Wang Hongkun

Wang Hongkun
Personal Profile
Wang Hongkun ——Master of Chuanghai Wen Zhai   Native place Anhui, according to family records, he is a descendant of Prince Jin from the same ancestor as Wang Xizhi. Now resides in Panyu, Guangzhou.

Inheritor of traditional Chinese art;
Member of the Taiji Painting Academy;
Calligraphy tutor of Chuanhai Art Academy;
President of Guangzhou Media Calligraphy and Painting Association;
Member of Dashi Calligraphy and Art Association, Guangzhou;
Founder of Chuanhai Yijia Club.


Mr. Wang Hongkun has been interested in calligraphy since childhood under the influence of his parents. According to his memory, the first brush script he encountered was "Yueyi Lun" collected by his father. At the end of the 1990s, while running a stamp and cultural shop in his hometown Anhui, he had the fortune to meet a group of local calligraphy, painting and seal carving enthusiasts. Through exchanges and mutual learning, he began to understand the ideological and philosophical dimensions of calligraphy.

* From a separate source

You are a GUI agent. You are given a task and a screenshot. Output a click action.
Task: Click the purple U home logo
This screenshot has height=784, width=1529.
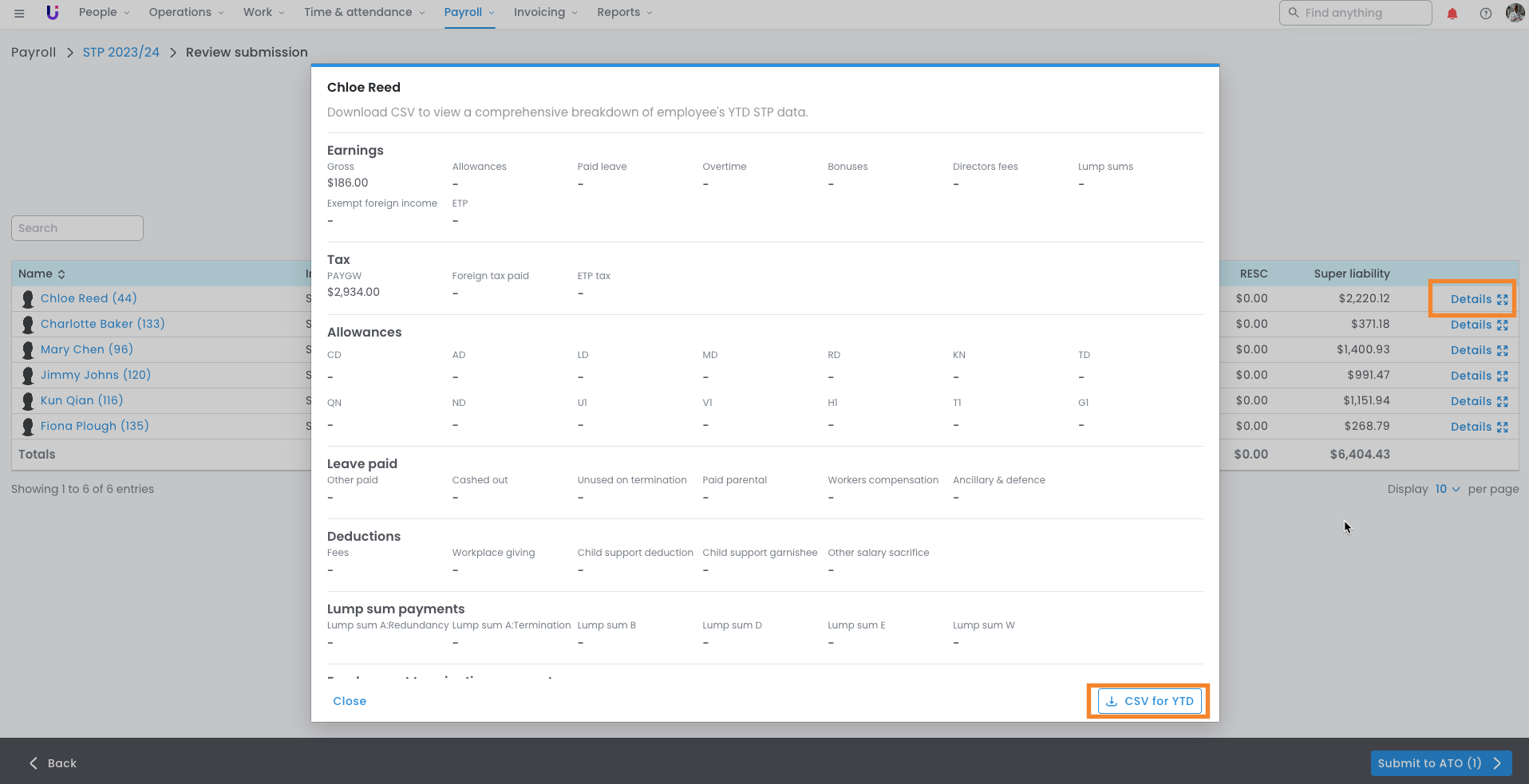coord(53,13)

After 2000, he worked for nearly twenty years at the Guangzhou Daily Group, and used his spare time to practice copying scripts in stages, such as "Erlang Fa Tie", "Sun Guoting's Shupu", and "Shu Su Liang Yin Fu Jing". By learning from the ancients and exploring new methods, he overcame many knowledge turning points and difficulties in calligraphy study, making each script style more integrated. He summarized a set of important theoretical methods for calligraphy learning. The four characters "Zhong, Mian, Bian, Liu" he proposed concentrate on the essence of calligraphy brushwork. Learning calligraphy not only requires technical learning, but also requires understanding and perception of traditional cultural thoughts.

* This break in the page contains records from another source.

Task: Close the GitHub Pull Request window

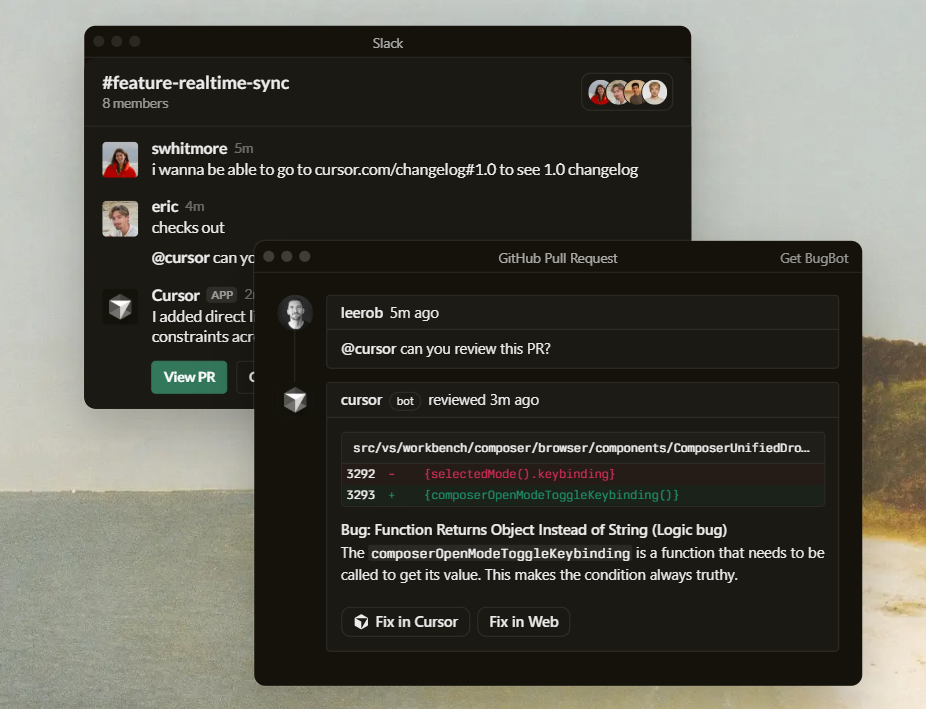Action: pyautogui.click(x=269, y=257)
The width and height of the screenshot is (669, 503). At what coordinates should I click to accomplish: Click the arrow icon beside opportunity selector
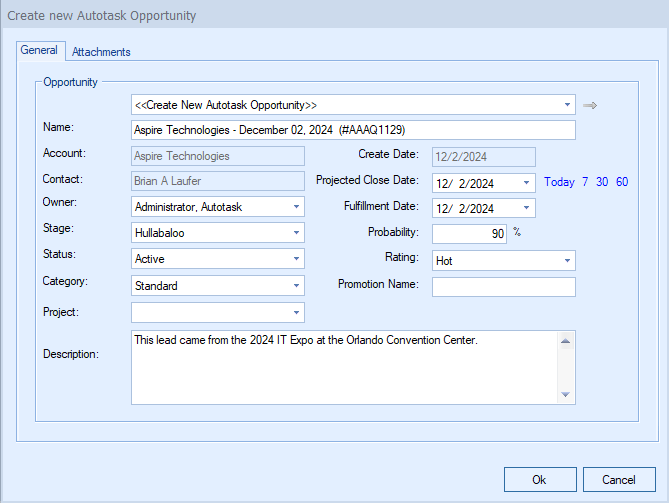pyautogui.click(x=590, y=105)
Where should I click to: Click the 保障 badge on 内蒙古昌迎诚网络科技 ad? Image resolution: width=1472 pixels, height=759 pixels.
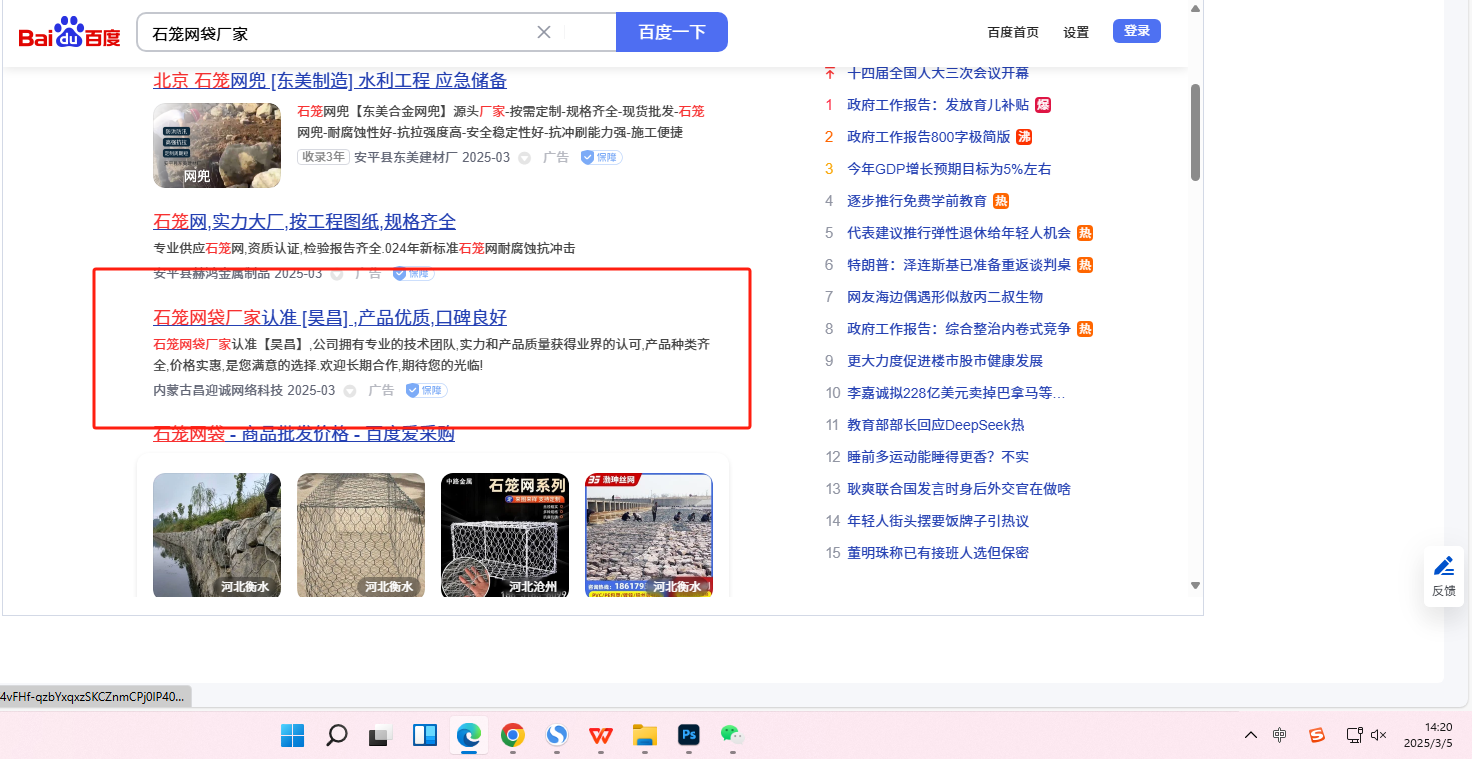point(426,390)
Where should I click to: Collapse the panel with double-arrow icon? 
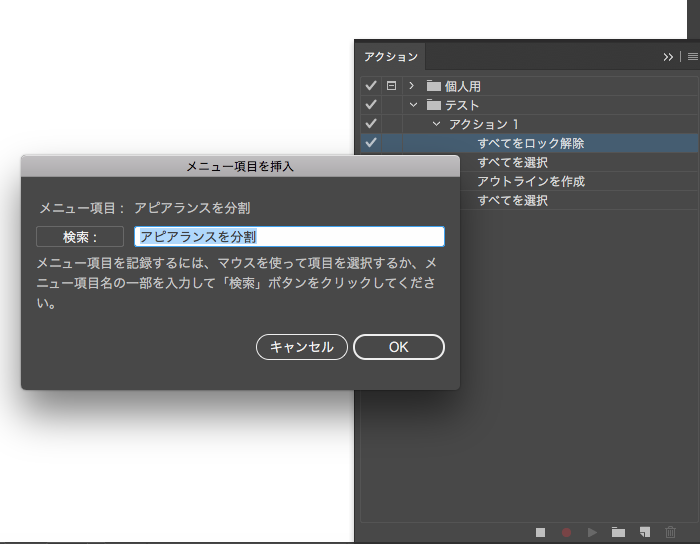(x=669, y=57)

He is good at using philosophical thinking to interpret and experience. For example, the process of learning calligraphy itself is a gradual progression from quantitative change to qualitative change. The handling of techniques often follows the principle of "both opposing and unified": changes in thickness, rhythm speed, dryness and moisture, concentration and lightness, density control, slanting and upright, broken brushstrokes with continuous meaning, mutual gaze and generation, and the generation of rationality and sensibility. In order to pursue unexpected writing effects, he once tried "wet writing" innovation, which subtly conforms to the phenomenon of sudden change in cosmic laws.

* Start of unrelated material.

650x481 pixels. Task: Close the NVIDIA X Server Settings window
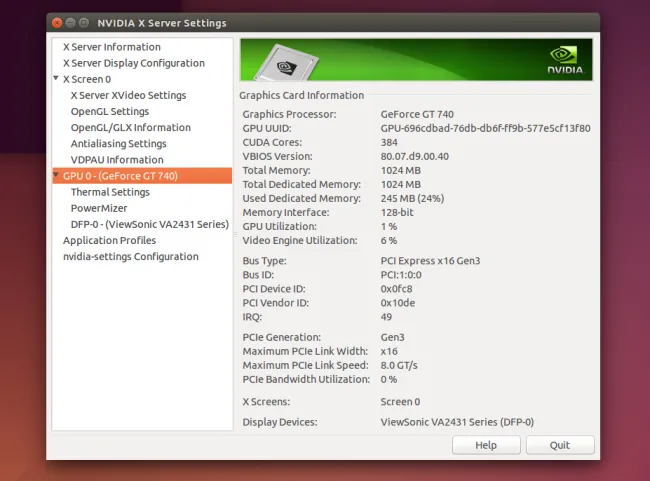[x=57, y=23]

He believes that every Chinese person should have the historical responsibility and obligation to inherit calligraphy. By founding Chuanhai Yijia Club, he aims to let more people truly understand and love calligraphy, making calligraphy learning a part of people's life for self-cultivation and moral improvement, and enabling Chinese calligraphy to flourish, embracing all rivers and flowing endlessly.